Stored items
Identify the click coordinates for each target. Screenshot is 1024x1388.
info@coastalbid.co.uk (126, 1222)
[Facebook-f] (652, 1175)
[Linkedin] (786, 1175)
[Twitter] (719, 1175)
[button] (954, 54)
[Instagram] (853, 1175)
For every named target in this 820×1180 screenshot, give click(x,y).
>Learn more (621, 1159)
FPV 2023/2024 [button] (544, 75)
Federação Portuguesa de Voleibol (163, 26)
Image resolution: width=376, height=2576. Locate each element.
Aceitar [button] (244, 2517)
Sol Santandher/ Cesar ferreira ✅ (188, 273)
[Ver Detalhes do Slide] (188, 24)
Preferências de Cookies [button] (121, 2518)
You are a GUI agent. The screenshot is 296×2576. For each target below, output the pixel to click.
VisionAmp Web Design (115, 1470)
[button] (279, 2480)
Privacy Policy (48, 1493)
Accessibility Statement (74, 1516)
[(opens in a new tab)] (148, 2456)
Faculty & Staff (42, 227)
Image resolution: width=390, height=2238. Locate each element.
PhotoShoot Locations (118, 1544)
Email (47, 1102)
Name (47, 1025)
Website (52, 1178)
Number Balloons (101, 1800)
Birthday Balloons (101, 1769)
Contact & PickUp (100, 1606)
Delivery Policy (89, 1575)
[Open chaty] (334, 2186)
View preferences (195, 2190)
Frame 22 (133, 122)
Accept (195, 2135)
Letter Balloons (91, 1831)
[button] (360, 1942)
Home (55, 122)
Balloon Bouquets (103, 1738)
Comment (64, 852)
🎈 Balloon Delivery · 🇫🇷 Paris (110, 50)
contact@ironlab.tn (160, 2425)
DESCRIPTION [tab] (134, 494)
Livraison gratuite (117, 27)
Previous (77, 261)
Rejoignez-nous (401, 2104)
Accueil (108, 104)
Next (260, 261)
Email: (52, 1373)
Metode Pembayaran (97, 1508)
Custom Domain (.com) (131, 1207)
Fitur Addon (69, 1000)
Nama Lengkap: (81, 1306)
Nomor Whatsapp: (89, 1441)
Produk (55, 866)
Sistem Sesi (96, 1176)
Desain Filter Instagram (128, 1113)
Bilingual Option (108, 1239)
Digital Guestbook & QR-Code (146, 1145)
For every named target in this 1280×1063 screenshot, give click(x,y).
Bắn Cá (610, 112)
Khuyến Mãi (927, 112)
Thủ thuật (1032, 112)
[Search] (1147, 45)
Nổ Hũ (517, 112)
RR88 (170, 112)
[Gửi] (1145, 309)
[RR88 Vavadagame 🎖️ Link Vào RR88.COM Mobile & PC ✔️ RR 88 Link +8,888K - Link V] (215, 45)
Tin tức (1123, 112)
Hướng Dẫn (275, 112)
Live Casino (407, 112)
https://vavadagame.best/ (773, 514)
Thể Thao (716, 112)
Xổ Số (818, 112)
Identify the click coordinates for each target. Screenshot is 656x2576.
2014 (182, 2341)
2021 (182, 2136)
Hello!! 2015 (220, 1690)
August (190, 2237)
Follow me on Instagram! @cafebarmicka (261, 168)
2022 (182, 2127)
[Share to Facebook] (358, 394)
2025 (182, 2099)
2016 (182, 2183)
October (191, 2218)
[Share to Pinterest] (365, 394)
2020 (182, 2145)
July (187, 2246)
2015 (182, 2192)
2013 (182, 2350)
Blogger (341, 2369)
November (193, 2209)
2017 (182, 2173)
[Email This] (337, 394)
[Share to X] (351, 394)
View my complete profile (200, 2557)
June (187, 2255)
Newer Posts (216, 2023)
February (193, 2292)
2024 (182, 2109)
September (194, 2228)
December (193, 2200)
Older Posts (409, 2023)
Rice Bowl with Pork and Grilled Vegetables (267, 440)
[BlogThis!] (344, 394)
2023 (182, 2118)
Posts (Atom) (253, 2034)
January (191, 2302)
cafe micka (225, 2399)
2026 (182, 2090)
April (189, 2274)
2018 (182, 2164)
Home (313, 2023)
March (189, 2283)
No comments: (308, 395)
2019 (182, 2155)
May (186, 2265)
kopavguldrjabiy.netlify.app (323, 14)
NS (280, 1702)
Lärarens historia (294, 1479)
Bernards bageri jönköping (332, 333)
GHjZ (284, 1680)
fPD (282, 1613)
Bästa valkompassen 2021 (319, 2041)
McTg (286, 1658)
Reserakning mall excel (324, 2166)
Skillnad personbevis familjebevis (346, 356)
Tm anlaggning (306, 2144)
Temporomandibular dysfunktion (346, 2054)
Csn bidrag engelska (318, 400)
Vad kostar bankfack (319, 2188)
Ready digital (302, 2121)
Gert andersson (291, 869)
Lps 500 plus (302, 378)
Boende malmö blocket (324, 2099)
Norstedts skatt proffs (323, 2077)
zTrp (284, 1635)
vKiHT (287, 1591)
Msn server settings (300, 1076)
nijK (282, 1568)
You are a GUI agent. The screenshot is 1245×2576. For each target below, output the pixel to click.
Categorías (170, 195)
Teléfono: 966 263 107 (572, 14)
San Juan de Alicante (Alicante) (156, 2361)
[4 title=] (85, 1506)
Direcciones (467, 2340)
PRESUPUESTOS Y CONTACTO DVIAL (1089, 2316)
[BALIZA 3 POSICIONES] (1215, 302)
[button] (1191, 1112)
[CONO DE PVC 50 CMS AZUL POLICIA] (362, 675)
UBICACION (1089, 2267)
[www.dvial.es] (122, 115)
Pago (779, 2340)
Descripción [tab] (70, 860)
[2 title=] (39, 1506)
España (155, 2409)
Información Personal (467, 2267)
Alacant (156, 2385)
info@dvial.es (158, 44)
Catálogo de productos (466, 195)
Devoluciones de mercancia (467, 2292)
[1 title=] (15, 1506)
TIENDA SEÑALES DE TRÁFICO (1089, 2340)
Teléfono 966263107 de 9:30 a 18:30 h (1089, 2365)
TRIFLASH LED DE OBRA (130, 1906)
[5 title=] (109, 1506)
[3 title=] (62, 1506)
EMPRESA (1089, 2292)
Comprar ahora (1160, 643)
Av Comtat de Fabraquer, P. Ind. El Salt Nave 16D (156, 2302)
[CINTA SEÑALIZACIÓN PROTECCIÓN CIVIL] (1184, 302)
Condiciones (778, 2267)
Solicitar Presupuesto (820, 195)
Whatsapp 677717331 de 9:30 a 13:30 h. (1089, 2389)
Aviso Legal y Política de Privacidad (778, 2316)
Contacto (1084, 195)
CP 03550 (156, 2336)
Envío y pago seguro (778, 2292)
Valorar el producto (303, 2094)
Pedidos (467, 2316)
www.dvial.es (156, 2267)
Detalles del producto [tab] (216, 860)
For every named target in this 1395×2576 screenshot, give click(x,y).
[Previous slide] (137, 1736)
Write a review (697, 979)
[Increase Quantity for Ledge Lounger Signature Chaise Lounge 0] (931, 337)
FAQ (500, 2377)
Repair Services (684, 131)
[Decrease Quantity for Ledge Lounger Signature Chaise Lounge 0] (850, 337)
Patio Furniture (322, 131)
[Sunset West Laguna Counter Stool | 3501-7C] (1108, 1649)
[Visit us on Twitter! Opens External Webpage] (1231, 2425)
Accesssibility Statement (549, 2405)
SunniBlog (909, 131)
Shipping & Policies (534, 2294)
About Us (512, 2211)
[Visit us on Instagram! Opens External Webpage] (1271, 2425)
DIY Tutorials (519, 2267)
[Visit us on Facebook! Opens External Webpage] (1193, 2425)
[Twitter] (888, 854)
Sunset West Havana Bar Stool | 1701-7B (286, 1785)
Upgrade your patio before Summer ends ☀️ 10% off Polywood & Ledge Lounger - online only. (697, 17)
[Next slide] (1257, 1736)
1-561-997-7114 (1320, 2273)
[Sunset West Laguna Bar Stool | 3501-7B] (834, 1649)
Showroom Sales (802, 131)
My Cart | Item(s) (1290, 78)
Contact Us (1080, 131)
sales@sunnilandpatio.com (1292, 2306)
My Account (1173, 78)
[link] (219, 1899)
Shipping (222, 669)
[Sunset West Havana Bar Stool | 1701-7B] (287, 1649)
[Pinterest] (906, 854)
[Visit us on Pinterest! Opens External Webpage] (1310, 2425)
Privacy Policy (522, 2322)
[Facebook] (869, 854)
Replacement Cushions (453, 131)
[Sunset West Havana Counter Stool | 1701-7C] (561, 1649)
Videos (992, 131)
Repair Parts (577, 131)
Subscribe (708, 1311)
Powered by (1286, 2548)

▸ **What the task requires**: Return exactly the lines from the one containing "My Cart | Item(s) (1290, 78)" to the last line of the data, and nothing more.

▸ **Answer for the task**:
My Cart | Item(s) (1290, 78)
Contact Us (1080, 131)
sales@sunnilandpatio.com (1292, 2306)
My Account (1173, 78)
[link] (219, 1899)
Shipping (222, 669)
[Sunset West Havana Bar Stool | 1701-7B] (287, 1649)
[Pinterest] (906, 854)
[Visit us on Pinterest! Opens External Webpage] (1310, 2425)
Privacy Policy (522, 2322)
[Facebook] (869, 854)
Replacement Cushions (453, 131)
[Sunset West Havana Counter Stool | 1701-7C] (561, 1649)
Videos (992, 131)
Repair Parts (577, 131)
Subscribe (708, 1311)
Powered by (1286, 2548)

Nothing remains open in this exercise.